Substitute "tab" for "link" throughout the records below, and write them out again with everything else left unchanged.

Collected data
_ _ _ _

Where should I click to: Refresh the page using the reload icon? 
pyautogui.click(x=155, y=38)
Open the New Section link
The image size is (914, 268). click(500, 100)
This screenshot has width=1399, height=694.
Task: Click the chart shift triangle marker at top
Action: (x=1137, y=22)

_ _ _ _

*Response*
Where should I click to: Refresh the page using the reload icon? 
pyautogui.click(x=155, y=38)
Open the New Section tab
The image size is (914, 268). click(500, 100)
This screenshot has width=1399, height=694.
Task: Click the chart shift triangle marker at top
Action: (x=1137, y=22)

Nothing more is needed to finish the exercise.